Understanding and Reporting the Result
Review Intercept, Slope, Equation, R, R Squared, Standard Error, T Statistic Slope, P Value Slope, and Residual Table. Use the displayed assumptions, warnings, and interpretation before reporting the result. In the Simple Linear Regression Calculator result workspace, interpret intercept, slope, equation, r, r_squared, standard_error together with the method assumptions, warning messages, confidence information, effect magnitude, and diagnostic plots shown for the selected variables.
Inspect residuals, influential observations, collinearity, convergence, separation, and model specification before relying on coefficients or predictions.
Keep the entered values, units, selected options and any warning shown beside the result. For a hypothesis test, report the statistic, degrees of freedom where applicable, p-value, alpha level, effect size and decision. For an estimate or conversion, report the formula convention and final unit.
How to Report the Result
When reporting results from the Simple Linear Regression Statistical Calculator, identify the design and software, state the valid sample size and exclusions, then report Intercept, Slope, Equation, R, R Squared, Standard Error, T Statistic Slope, P Value Slope. Include the selected alpha level, tail, coding, and assumption decisions when they apply. A reproducible Simple Linear Regression Calculator report should identify the mapped variables, valid observations, exclusions or missing-data handling, selected options, principal outputs, uncertainty, diagnostics, and the practical conclusion supported by the analysis.
Accuracy and Limitations
The calculator keeps full browser precision during calculation and rounds only for display. Accuracy still depends on correct inputs and on whether the displayed model represents the real problem. Educational calculators cannot replace required professional review, current official rules, field measurements, laboratory methods or specialist statistical software where those are necessary.

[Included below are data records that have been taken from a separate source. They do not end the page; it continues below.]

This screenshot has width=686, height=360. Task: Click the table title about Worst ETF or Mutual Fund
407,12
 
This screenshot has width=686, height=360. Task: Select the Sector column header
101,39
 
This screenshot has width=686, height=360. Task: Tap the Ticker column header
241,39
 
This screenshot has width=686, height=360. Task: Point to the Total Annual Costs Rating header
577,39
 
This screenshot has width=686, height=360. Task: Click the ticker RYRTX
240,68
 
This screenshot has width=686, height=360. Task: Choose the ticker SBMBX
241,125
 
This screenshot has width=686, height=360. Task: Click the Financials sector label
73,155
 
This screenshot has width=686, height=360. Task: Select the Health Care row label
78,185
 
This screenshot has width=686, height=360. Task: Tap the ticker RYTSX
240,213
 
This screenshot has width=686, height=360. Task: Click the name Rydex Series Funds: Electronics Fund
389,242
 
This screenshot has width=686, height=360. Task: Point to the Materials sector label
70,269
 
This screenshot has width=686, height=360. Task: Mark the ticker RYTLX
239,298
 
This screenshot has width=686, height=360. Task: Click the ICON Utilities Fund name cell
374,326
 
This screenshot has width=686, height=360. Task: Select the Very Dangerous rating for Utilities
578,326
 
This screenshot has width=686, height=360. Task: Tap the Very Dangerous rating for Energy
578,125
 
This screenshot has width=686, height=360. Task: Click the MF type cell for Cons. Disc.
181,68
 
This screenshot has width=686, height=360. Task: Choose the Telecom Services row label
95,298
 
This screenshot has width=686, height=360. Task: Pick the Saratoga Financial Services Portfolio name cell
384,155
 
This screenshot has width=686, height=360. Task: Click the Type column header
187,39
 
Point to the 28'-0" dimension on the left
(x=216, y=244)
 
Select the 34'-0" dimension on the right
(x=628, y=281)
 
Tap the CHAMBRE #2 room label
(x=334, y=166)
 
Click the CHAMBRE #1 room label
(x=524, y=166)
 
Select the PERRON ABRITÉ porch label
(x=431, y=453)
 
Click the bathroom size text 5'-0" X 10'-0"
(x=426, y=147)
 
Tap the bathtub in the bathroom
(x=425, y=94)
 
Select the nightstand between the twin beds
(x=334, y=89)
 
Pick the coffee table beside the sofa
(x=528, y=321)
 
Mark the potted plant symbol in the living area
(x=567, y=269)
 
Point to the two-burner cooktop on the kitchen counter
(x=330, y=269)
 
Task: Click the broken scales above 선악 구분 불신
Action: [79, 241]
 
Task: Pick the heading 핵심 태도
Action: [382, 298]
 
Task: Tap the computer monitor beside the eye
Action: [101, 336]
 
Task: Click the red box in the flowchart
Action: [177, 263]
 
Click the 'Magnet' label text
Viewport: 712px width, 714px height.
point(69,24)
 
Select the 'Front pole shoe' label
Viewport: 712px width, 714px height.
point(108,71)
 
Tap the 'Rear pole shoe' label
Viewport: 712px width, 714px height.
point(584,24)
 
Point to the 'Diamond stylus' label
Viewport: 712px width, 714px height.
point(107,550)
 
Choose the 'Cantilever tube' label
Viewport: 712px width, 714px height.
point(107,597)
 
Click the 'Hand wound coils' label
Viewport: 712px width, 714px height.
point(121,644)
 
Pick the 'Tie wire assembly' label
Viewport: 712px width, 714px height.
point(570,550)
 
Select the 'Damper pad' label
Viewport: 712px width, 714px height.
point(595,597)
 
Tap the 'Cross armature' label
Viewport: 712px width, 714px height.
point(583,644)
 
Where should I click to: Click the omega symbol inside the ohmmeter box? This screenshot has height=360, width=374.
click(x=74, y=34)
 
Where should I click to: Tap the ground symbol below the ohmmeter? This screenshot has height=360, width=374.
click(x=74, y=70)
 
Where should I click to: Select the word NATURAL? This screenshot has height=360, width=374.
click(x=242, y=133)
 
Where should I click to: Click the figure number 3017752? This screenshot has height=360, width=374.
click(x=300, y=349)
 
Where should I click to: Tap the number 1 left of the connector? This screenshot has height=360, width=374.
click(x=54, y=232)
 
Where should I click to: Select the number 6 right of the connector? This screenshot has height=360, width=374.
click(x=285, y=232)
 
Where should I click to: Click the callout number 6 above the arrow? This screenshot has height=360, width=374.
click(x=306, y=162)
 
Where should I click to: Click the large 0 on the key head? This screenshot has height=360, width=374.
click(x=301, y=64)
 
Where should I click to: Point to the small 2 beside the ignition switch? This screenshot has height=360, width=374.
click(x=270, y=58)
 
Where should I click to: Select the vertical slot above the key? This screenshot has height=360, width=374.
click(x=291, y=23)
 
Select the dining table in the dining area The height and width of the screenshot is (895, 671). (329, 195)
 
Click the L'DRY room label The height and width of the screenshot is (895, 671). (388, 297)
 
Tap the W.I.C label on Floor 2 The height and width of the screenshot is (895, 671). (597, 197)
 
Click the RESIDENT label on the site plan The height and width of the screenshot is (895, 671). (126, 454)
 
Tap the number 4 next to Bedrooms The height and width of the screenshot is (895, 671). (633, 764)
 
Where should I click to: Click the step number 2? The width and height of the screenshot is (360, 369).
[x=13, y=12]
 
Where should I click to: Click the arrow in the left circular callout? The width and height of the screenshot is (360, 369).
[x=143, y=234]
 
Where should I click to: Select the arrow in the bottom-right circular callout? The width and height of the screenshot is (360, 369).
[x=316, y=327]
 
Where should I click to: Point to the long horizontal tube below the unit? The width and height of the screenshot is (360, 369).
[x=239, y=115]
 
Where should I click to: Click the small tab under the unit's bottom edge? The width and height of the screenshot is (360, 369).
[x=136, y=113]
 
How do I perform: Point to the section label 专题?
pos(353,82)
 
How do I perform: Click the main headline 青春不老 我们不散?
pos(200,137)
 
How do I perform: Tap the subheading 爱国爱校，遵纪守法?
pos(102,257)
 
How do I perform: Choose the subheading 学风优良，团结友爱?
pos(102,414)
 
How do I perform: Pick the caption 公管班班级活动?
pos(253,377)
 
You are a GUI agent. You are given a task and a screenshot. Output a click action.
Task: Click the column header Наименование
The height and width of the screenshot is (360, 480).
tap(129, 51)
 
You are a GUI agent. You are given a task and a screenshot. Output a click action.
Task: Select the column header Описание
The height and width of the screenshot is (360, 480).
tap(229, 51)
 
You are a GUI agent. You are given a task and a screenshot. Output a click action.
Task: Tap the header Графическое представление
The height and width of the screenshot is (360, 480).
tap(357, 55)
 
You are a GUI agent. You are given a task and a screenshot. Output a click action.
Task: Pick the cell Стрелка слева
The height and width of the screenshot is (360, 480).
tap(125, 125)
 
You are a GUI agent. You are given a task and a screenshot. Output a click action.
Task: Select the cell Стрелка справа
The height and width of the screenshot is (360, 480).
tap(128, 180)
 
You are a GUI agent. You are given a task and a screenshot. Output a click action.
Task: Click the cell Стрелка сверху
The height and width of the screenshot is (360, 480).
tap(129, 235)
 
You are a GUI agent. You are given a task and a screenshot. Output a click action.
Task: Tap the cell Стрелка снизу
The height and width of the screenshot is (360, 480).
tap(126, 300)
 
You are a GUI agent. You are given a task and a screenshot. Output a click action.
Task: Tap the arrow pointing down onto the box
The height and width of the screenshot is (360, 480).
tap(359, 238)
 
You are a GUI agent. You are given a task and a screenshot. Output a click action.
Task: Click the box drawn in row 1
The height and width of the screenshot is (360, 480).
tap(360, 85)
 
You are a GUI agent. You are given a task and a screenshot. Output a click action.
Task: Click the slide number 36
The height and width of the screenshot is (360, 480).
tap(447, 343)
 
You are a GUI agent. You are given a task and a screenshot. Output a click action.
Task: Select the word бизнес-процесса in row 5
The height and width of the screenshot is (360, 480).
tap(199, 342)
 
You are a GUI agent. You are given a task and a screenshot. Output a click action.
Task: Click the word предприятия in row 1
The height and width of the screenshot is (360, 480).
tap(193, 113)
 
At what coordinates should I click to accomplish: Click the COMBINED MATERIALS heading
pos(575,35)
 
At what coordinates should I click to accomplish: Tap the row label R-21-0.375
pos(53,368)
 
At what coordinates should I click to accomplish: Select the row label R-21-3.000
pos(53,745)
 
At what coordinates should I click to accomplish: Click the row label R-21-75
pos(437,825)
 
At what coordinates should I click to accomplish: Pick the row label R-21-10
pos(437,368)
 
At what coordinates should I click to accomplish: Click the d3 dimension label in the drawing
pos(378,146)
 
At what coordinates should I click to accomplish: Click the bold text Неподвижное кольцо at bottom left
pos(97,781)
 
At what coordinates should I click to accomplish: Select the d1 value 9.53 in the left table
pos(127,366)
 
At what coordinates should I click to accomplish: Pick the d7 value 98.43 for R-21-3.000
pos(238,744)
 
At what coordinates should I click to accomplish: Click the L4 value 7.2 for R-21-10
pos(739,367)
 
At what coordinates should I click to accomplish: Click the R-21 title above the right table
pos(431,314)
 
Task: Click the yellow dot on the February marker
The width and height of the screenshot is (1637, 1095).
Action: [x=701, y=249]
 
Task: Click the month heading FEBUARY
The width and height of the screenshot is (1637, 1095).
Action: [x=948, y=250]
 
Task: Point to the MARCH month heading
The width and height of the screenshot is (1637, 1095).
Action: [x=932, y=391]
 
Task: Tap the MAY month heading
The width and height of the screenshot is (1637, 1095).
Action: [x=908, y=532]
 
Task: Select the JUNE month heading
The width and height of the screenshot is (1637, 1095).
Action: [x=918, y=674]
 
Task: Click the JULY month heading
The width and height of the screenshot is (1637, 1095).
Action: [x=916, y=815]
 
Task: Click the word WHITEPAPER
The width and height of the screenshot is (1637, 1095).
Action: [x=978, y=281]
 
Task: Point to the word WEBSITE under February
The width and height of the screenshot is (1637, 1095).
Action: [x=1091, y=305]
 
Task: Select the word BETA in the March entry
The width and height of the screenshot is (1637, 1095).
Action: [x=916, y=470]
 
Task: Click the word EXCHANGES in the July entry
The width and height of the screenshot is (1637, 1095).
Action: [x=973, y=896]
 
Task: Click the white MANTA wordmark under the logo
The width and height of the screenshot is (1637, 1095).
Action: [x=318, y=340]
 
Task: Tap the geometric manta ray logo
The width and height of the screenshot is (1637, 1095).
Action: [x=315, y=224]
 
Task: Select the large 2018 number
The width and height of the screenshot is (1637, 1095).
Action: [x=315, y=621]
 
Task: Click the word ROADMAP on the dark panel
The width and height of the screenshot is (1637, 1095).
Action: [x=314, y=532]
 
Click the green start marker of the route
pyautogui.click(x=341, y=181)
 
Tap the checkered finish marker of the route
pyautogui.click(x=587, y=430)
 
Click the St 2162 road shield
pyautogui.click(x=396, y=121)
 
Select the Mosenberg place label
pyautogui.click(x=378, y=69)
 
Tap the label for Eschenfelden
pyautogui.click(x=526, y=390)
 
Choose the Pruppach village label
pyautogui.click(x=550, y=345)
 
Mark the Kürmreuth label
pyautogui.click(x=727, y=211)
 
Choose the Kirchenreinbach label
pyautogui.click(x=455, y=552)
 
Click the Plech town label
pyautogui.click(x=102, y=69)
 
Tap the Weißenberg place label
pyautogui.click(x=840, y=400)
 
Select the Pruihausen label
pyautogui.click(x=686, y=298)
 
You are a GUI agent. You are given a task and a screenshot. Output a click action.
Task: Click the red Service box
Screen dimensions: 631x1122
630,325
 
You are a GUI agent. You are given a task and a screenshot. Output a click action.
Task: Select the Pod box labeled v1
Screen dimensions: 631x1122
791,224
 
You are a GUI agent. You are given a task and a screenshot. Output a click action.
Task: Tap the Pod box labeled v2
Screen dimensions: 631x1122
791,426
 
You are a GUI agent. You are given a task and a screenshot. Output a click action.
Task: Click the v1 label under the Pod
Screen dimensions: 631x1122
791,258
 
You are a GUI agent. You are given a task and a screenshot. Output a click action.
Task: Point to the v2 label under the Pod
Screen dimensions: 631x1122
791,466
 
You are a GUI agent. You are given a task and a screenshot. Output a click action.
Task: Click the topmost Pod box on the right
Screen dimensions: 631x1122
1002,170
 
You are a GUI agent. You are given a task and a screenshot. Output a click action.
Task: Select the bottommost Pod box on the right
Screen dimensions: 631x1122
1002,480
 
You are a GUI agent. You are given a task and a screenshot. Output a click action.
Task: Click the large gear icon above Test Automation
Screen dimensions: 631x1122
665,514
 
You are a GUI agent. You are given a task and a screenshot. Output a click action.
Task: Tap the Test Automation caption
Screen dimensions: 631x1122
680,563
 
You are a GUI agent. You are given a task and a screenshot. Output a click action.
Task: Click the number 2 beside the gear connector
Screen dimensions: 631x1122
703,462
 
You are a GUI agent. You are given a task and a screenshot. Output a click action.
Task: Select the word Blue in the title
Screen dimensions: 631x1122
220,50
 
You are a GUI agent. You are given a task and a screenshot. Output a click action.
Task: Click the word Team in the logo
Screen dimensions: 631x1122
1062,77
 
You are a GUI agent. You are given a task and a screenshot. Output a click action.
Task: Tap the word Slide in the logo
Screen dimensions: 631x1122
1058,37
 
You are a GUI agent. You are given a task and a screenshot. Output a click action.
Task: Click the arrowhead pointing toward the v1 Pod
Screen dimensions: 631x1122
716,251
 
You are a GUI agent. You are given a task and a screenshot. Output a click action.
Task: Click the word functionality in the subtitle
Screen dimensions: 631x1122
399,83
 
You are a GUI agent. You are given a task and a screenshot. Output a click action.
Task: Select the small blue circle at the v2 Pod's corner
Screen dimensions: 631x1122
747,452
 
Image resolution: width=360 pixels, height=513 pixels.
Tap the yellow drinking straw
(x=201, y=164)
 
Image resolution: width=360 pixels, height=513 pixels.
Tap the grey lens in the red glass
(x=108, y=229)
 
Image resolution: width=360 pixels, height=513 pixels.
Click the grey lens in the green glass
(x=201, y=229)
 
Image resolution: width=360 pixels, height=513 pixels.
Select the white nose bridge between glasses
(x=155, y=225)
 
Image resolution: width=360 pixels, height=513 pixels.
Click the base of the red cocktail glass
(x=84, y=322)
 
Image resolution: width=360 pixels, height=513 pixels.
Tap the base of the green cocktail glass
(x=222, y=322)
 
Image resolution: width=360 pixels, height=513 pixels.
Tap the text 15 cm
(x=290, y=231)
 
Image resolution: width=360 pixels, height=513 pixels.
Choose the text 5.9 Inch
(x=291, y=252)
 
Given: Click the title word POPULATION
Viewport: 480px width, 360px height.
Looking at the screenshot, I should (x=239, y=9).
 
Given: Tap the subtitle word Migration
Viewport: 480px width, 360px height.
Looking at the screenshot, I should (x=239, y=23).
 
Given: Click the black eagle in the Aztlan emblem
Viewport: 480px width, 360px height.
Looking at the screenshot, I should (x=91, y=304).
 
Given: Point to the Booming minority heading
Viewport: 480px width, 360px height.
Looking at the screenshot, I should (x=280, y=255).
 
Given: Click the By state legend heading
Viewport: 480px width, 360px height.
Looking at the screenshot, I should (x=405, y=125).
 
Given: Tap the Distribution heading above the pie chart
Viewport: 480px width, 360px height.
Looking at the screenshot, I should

Frequently Asked Questions
What does the Simple Linear Regression Calculator calculate?
Fit a straight-line regression equation for one predictor and one outcome. Use Simple Linear Regression Calculator to validate x predictor values, y outcome values, alpha and report intercept, slope, equation, r, r_squared, standard_error with method-specific calculations, diagnostics, and interpretation.
Which formula does the Simple Linear Regression Calculator use?
slope = SSxy / SSxx; intercept = mean(y) - slope * mean(x)
When should I use the Simple Linear Regression Statistical Calculator?
Use the Simple Linear Regression Statistical Calculator when your research question, variable types, and sampling or experimental design require simple linear regression. Do not select it only because the data produce a convenient p-value or familiar output.
What inputs does the Simple Linear Regression Statistical Calculator require?
Upload data, review type inference and excluded rows, then select the outcome and predictor columns required by Simple Linear Regression Calculator.
What does the Simple Linear Regression Statistical Calculator report?
Review Intercept, Slope, Equation, R, R Squared, Standard Error, T Statistic Slope, P Value Slope, and Residual Table. Use the displayed assumptions, warnings, and interpretation before reporting the result.
Can the Simple Linear Regression Statistical Calculator analyze Excel or CSV data?
Yes. The file is cleaned locally in the browser, then method-valid variable dropdowns place the selected data into this exact calculator.